◆ Document text:

***

Now........ someone please tell me WHO THE BLAZING F**K wrote in all that extra stuff? I sincerely hope he/she/they get trampled to death by fat Soccer Moms at a Walmart Shopping Stampede! It's like the ghost of Ed Wood teamed up with Bashir Babbar and Brad Armstrong to deliver some of the most corny scenes of film history. Alan Moore publicly distanced himself from the film adaptations of his "From Hell" and "LXG" when he saw how much these lesser souls mutilated his babies..... what the hell was Frank Miller thinking when he read the final script?
The Battle:
An awesome (honest!) CGI heavy battle follows....... grillions of Persians, human/semi human and beast, fall to the Greek spears. Copious amounts of blood and guts splatter in all directions.... Spears are shaken, shields are splintered, it is a red day and heads fly like Frisbees as the Persians get a PWNED seven ways to Severnaya. There is enough blood to send Dungeon Master Mel 'Mad Max' Gibson into instant rapture..... apparently even the war elephants brought from Africa slip off the precipice 'coz "The Persian dead are slippery". Miller and Snyder push the envelope with uvaachas like "... and even the birds were complaining though they feasted on thousands of rotting human corpses". Howzzat?
While Stone's Alexander had battle scenes sticking close to what really happened back then, 300 is a Sword-Kata/bullet time/Spear-Fu extravaganza that makes Ultraviolet look like As you Like It. Even here you can see the dudes doing the "flying spear-stab" that Achilles did in Troy..... talk about "inspiration"! The swords look like Scimitars pinched from the Rudolf Valentino Memorial Museum..... nothing like the Greek short-sword they used those days. The Greek Hoplite was an armored infantry man who fought with a 9m long spear called Doru and a thick shield. He had a helmet that covered most of his face and a breastplate that can take a lot of punishment. Our heroes however believe in traveling light..... all they have is a black Speedo (armored too by the looks of it), Superman's cape and the helmet ( 'coz it's kinda killer cool). Perhaps the oiled, rippling abs on lavish display can tiltilate or scare away the mighty Achaemenid empire.

***

◆ Required actions:
[A] In the review, list each piece of equipment that the sentences describing the Greek Hoplite say he fought with or wore.
[B] Copy word for word the stretch of the review from "Now........ someone please" through "the final script?".

◆ Supplied data:
***

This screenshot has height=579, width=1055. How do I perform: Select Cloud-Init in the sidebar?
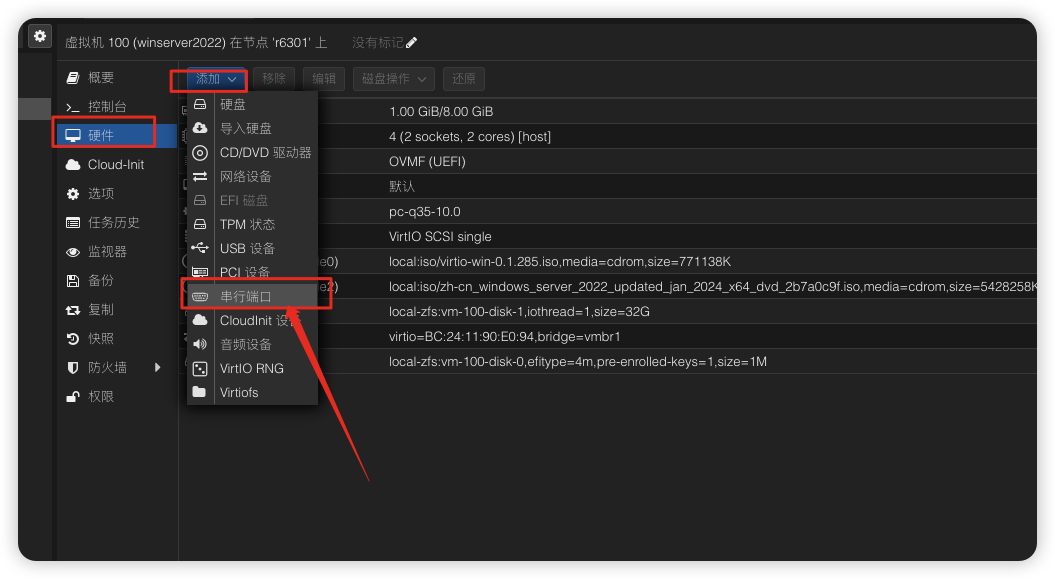coord(115,165)
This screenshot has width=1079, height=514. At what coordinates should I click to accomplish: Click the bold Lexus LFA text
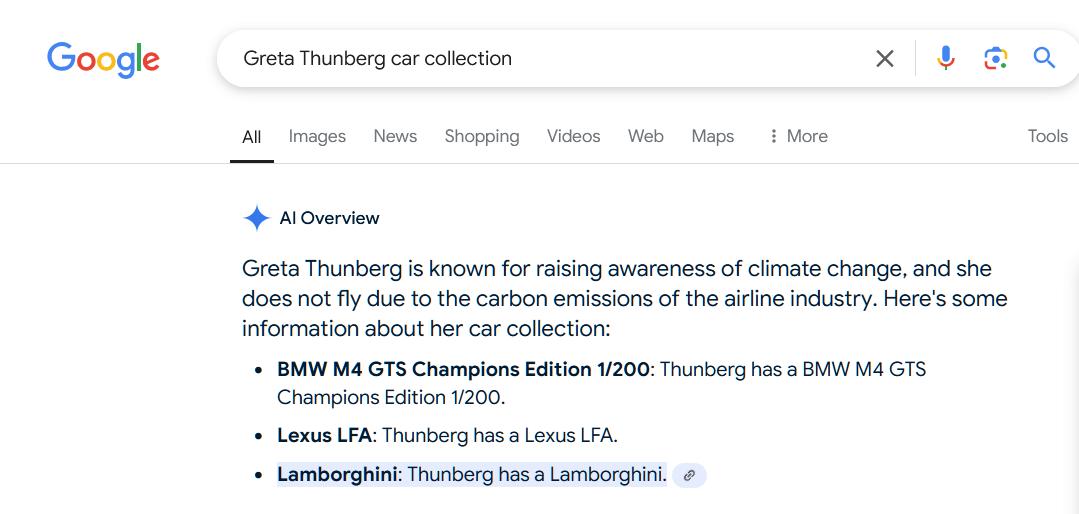[x=324, y=435]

***

◆ Results by task:
[A]
- A 9m long spear called Doru
- A thick shield
- A helmet that covered most of his face
- A breastplate that can take a lot of punishment

[B]
Now........ someone please tell me WHO THE BLAZING F**K wrote in all that extra stuff? I sincerely hope he/she/they get trampled to death by fat Soccer Moms at a Walmart Shopping Stampede! It's like the ghost of Ed Wood teamed up with Bashir Babbar and Brad Armstrong to deliver some of the most corny scenes of film history. Alan Moore publicly distanced himself from the film adaptations of his "From Hell" and "LXG" when he saw how much these lesser souls mutilated his babies..... what the hell was Frank Miller thinking when he read the final script?